In the example below, we call the model with modified inputs and settings:
settings <- get_default_settings()
settings$record_mode <- 2
settings$n_base_agents <- 1e4
init_session(settings = settings)
#> Initializing the session
#> [1] 0
input <- get_input()
input$values$global_parameters$time_horizon <- 5
run(input=input$values)
#> [1] 0
results <- Cget_output()
events <- as.data.frame(Cget_all_events_matrix())
head(events)
#> id local_time female time_at_creation age_at_creation pack_years gold event
#> 1 0 0 1 0 65.13593 12.6812 0 0
#> 2 0 1 1 0 65.13593 12.6812 0 1
#> 3 0 2 1 0 65.13593 12.6812 0 1
#> 4 0 3 1 0 65.13593 12.6812 0 1
#> 5 0 4 1 0 65.13593 12.6812 0 1
#> 6 0 5 1 0 65.13593 12.6812 0 14
#> FEV1 FEV1_slope FEV1_acceleration pred_FEV1 smoking_status localtime_at_COPD
#> 1 0 0 0 0 0 0
#> 2 0 0 0 0 0 0
#> 3 0 0 0 0 0 0
#> 4 0 0 0 0 0 0
#> 5 0 0 0 0 0 0
#> 6 0 0 0 0 0 0
#> age_at_COPD weight_at_COPD height followup_after_COPD FEV1_baseline
#> 1 0 0 1.551958 0 3.127854
#> 2 0 0 1.551958 0 3.127854
#> 3 0 0 1.551958 0 3.127854
#> 4 0 0 1.551958 0 3.127854
#> 5 0 0 1.551958 0 3.127854
#> 6 0 0 1.551958 0 3.127854
#> exac_status cough phlegm wheeze dyspnea gpvisits diagnosis medication_status
#> 1 0 0 0 0 0 0 0 0
#> 2 0 0 0 0 0 0 0 0
#> 3 0 0 0 0 0 2 0 0
#> 4 0 0 0 1 0 4 0 0
#> 5 0 0 0 0 1 4 0 0
#> 6 0 0 0 0 1 4 0 0
#> case_detection cumul_cost cumul_qaly time_at_diagnosis
#> 1 0 0 0.0000000 0
#> 2 0 0 0.8349515 0
#> 3 0 0 1.6455839 0
#> 4 0 0 2.4326058 0
#> 5 0 0 3.1967046 0
#> 6 0 0 3.9385482 0
#> exac_history_n_moderate exac_history_n_severe_plus
#> 1 0 0
#> 2 0 0
#> 3 0 0
#> 4 0 0
#> 5 0 0
#> 6 0 0
terminate_session()
#> Terminating the session
#> [1] 0
Note that you might need a large amount of memory available, if you want to collect event history for a large number of patients.
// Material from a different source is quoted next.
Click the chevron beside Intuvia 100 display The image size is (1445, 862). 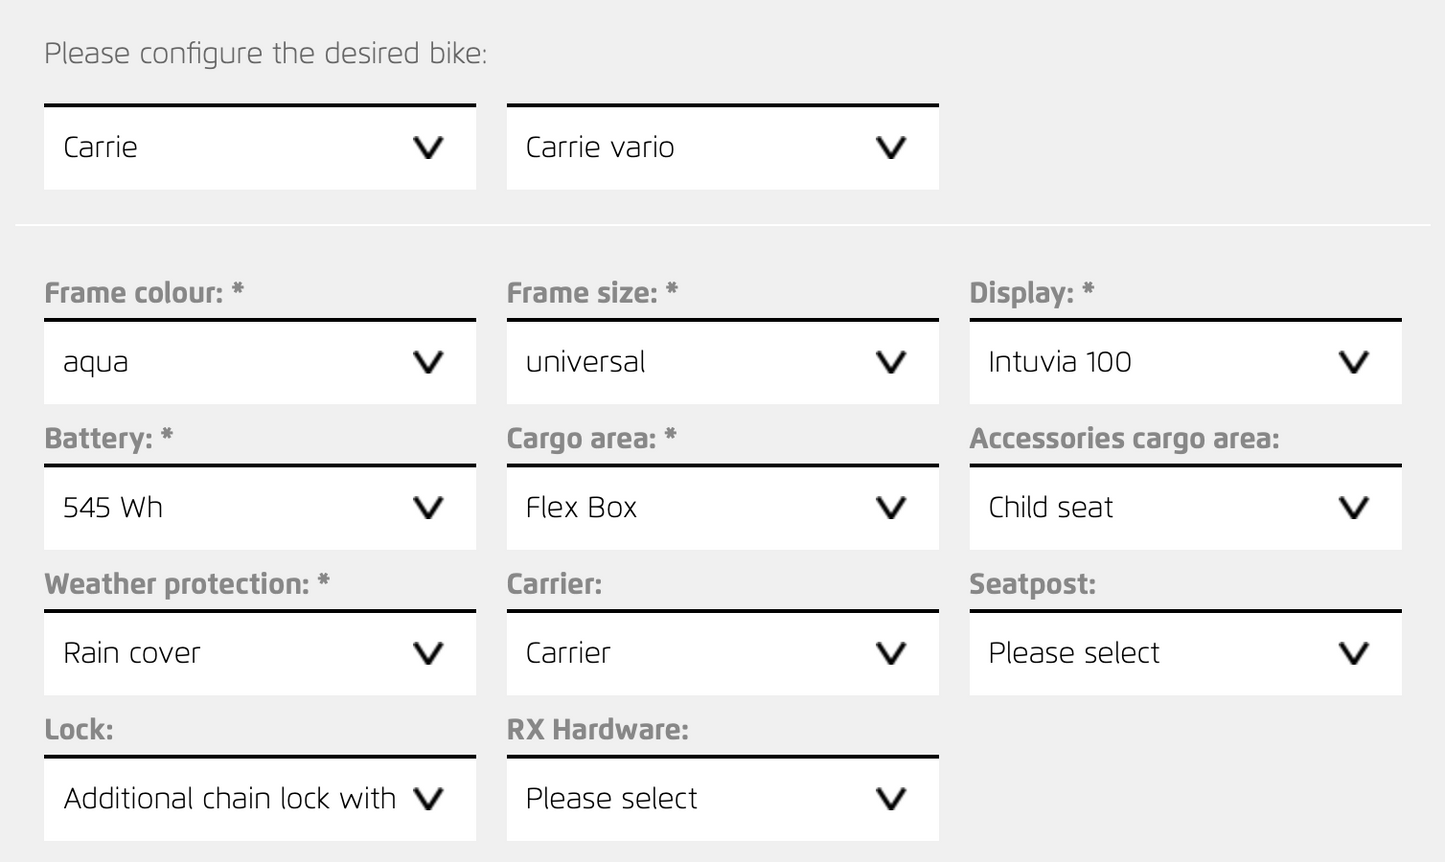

In the events data frame, each type of event has a code corresponding to the table below:
Event | No. |
---|---|
start | 0 |
annual | 1 |
birthday | 2 |
smoking change | 3 |
COPD incidence | 4 |
Exacerbation | 5 |
Exacerbation end | 6 |
Death by Exacerbation | 7 |
Doctor visit | 8 |
Medication change | 9 |
Background death | 13 |
End | 14 |
By default, EPIC is an open population model that captures population trends such as growth, immigration, and emigration. We can change inputs to run a closed-cohort analysis, if need be:
library(epicR)
input <- get_input(closed_cohort = 1)$values
init_session()
#> Initializing the session
#> [1] 0
run(input=input)
#> [1] 0
Cget_output()
#> $n_agents
#> [1] 60001
#>
#> $cumul_time
#> [1] 1000844
#>
#> $n_deaths
#> [1] 20112
#>
#> $n_COPD
#> [1] 11854
#>
#> $total_exac
#> [1] 10061 60089 5649 410
#>
#> $total_exac_time
#> [1] 2.111269 11.526947 12.876768 1.507201
#>
#> $total_pack_years
#> [1] 859916.5
#>
#> $total_doctor_visit
#> [1] 0 0
#>
#> $total_cost
#> [1] 190692324
#>
#> $total_qaly
#> [1] 640094.6
#>
#> $total_diagnosed_time
#> [1] 44510.48
terminate_session()
#> Terminating the session
#> [1] 0
These are the basics of running a simulation in EPIC. There are many other useful functions in the package, including validation functions that allow the user to check model validation.